過去に書いたブログの中で何故かよく読まれているのが「カリフォルニア・ロケット燃料」である。Googleで検索しても一番上に出てくるから不思議である。要はSNRIとNaSSAによる増強療法であるが、神経伝達物資セロトニンとノルアドレナリンの増加は出来ても、ドーパミン増加に関しては効果が弱いのが弱点です。ロケット燃料を加えても良くならない時に、DSS(ドーパミン・システム・スタビライザー)と呼ばれているアリピプラゾール(エビリファイ)を加えると患者さんが急に元気になられることを経験し「結局はドーパミン不足だったか」と思うことがよくあります。

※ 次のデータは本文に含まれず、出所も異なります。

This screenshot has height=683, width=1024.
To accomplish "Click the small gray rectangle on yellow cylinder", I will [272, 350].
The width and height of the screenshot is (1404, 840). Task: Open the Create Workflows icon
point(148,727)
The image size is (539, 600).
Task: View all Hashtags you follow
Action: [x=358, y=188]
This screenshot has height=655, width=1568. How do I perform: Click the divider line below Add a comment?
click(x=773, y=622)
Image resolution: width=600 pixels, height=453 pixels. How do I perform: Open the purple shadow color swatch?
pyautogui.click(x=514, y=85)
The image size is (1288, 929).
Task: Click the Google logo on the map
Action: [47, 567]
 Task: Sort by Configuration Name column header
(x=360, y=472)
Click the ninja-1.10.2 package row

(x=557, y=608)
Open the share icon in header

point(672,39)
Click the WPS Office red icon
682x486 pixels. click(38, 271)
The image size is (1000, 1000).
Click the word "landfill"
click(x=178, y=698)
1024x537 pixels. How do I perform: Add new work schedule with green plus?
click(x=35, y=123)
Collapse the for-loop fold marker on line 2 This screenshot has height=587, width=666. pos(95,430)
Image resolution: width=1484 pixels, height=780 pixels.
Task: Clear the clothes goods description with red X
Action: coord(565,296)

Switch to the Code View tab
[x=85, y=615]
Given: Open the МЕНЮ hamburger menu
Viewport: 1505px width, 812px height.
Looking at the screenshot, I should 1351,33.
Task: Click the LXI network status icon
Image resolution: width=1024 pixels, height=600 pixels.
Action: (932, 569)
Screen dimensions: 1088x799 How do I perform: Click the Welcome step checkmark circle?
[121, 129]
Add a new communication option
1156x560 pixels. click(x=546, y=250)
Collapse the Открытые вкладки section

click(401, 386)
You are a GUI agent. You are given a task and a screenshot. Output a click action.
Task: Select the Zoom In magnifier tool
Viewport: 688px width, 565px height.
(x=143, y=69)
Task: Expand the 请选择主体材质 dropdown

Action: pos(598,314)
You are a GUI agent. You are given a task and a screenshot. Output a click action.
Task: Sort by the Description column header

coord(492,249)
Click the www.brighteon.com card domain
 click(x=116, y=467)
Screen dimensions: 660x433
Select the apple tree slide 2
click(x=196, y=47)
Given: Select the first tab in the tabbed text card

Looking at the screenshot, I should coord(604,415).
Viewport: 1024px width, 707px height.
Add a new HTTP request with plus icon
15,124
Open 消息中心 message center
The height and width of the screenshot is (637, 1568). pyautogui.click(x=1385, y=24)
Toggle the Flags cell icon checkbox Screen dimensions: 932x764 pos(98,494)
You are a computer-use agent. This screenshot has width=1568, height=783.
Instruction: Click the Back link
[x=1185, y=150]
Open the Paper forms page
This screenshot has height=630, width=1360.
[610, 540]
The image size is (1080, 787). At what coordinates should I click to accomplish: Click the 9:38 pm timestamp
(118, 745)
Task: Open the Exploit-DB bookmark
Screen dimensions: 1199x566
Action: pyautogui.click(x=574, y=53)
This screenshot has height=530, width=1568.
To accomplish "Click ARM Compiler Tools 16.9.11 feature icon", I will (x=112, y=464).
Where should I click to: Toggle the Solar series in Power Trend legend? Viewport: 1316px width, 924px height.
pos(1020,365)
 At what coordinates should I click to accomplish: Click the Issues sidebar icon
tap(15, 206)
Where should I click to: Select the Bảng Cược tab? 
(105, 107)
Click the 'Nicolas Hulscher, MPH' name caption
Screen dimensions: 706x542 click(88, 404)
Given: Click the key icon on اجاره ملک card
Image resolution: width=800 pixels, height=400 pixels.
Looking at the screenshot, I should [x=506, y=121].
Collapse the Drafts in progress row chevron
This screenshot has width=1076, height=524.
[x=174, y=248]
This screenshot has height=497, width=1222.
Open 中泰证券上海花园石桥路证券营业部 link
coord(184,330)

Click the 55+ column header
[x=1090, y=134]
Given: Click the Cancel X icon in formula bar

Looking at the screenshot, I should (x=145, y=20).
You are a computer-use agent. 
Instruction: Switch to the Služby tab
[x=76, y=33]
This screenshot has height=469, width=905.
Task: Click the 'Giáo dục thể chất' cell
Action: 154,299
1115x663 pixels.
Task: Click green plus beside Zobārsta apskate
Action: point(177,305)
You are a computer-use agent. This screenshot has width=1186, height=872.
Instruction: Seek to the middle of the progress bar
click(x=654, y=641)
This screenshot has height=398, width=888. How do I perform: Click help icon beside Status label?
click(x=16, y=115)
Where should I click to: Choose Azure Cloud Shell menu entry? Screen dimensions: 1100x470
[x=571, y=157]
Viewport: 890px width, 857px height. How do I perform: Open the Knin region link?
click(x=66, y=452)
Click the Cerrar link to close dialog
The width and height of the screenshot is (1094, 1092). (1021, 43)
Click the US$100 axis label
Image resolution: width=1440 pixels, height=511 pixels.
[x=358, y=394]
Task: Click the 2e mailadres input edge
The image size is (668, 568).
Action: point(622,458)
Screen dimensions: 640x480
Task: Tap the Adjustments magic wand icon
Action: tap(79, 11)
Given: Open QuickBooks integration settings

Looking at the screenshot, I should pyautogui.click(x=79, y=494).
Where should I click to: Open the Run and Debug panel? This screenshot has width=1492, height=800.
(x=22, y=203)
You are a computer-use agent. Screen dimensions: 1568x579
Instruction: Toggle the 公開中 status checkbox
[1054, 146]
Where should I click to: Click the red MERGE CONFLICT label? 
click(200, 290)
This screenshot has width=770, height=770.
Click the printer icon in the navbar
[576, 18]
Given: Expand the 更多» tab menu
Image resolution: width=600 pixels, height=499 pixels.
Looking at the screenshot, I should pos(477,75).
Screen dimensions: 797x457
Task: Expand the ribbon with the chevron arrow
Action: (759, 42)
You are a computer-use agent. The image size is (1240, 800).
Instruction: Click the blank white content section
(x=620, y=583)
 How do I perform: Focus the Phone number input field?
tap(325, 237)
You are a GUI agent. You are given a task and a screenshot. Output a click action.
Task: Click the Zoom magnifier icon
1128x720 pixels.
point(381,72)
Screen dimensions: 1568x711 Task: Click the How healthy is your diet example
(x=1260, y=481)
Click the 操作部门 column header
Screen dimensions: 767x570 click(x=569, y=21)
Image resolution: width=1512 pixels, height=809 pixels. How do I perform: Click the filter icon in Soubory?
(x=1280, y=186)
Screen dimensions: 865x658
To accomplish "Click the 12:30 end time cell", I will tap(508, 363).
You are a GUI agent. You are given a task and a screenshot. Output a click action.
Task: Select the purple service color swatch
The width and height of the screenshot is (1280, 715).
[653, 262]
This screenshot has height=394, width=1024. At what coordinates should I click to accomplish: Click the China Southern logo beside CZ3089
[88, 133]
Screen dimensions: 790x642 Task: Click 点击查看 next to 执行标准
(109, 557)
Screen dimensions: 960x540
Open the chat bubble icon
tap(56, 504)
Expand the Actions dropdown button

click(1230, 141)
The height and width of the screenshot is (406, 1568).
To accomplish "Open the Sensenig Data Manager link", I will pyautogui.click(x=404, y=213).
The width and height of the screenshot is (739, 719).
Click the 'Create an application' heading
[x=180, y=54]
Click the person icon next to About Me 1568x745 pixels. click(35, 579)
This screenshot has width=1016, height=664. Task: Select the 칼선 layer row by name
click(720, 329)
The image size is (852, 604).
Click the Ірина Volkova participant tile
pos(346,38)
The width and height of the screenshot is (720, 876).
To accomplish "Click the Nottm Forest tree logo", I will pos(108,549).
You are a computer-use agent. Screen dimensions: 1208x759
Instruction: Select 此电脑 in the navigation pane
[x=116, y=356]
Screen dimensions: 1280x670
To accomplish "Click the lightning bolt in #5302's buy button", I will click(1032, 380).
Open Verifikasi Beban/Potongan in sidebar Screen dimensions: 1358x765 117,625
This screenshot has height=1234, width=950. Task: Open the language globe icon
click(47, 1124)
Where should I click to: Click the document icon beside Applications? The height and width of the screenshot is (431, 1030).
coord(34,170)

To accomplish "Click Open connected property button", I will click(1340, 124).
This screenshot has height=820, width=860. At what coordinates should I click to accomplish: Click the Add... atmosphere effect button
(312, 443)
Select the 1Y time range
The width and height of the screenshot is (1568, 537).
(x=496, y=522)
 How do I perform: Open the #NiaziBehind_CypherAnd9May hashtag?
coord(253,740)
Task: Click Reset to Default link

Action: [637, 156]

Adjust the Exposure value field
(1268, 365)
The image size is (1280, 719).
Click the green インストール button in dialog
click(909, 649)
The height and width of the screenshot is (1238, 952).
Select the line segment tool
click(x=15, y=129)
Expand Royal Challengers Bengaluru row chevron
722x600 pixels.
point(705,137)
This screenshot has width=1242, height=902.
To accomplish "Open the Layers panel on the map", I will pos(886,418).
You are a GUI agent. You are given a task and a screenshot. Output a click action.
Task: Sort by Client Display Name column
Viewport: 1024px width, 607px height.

 DSSはドーパミンが不足している時は増やし過剰な時はその働きを抑えるなどドーパミンの量を調節してくれる言わば「不思議な薬」です。ほぼ全ての精神疾患はドーパミンの減少や過剰が症状発現に関与しますので、DSSは統合失調症や双極性障害など何にでも使える便利な薬と言えるでしょう。鬱状態の場合はドーパミンが不足していますのでドーパミンを増やす為に、まず1㎎から付加し手ごたえがあれば徐々に増量します。一方では、この薬はじっとしていられないなど「アカシジア」という副作用が用量に関係なく出やすいので注意が必要です。今日も匙加減です。